ORB, FLOWER, EGG, TREE, CAT, PIGEON
Pig Melon, Boorloo/Perth
I’m painting grass.
In a flash the strip of orbs reminds me of the yearly winter overgrowth of wild oats and nasturtiums in the backyard of my parent’s house, pre-subdivision. child-me used to sludge through the long grasses, hems of her pants soaked with dew, disappointed by the limits of the garden. One corner was so overrun by vines that you couldn’t see the fence at all - I liked this part best because as a concept, it was limitless. The event of the property being cut in half now presents itself as a soft delineation between periods of life (child, less-child).
What would she think of me? In writing this I realise that it’s her I’m making these paintings for. I take a break from studio hell and try to imagine her: small and wispy, hair down to her torso, brow slightly furrowed. She’d look down on me for smoking, probably pretend to cough.

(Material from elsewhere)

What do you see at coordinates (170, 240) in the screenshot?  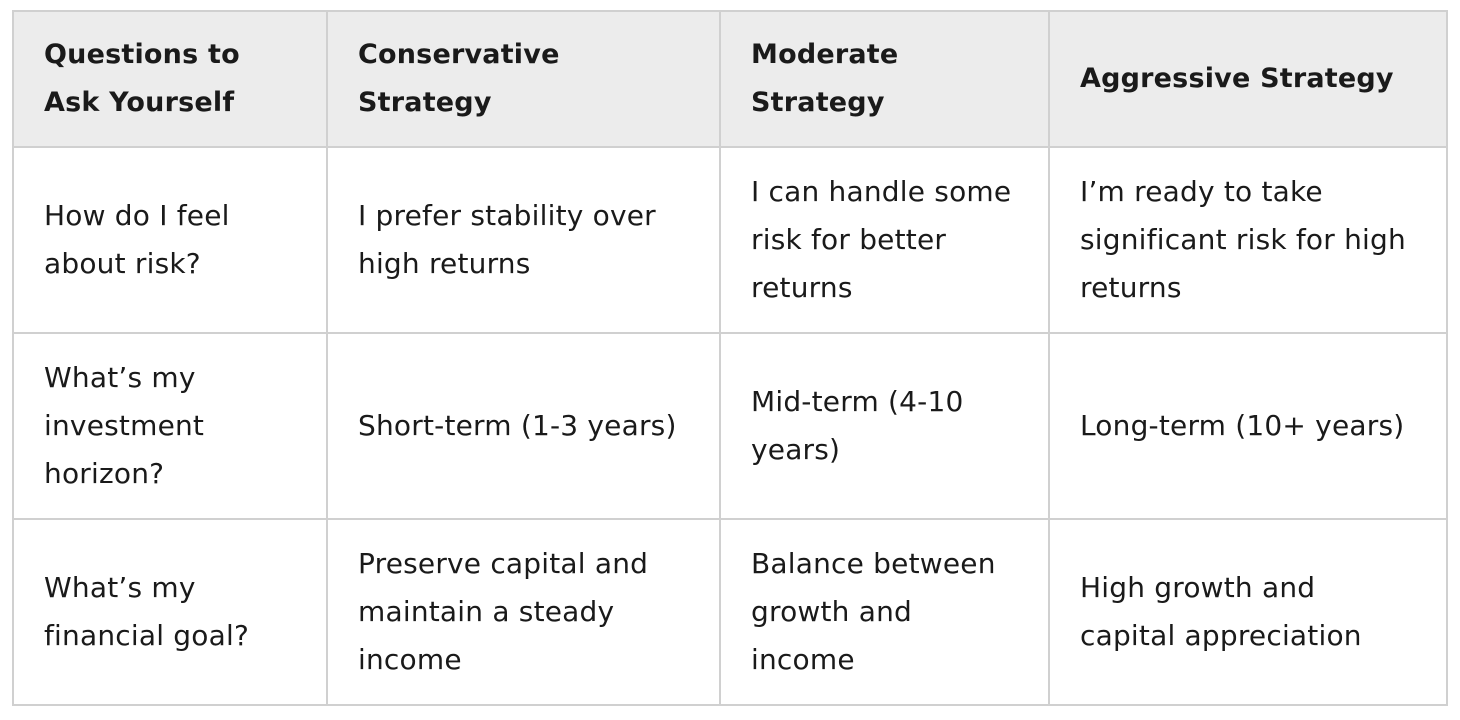 I see `cell-question: How do I feel about risk?` at bounding box center [170, 240].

Today I’m frustrated – the paint has played a trick on me where one egg has life and the other doesn’t. Sometimes a painting is clear and other times it stares back at you like the wall that it is. Frustration dissipates though: I step through a portal where I am a child again, drawing. Through some slip of the hand she makes a wrong mark on the page but is filled with elation when she realises that this is the mark that makes the whole image true. I sense the same invigoration in me now and that comforts me. Tonight, I love painting and painting loves me.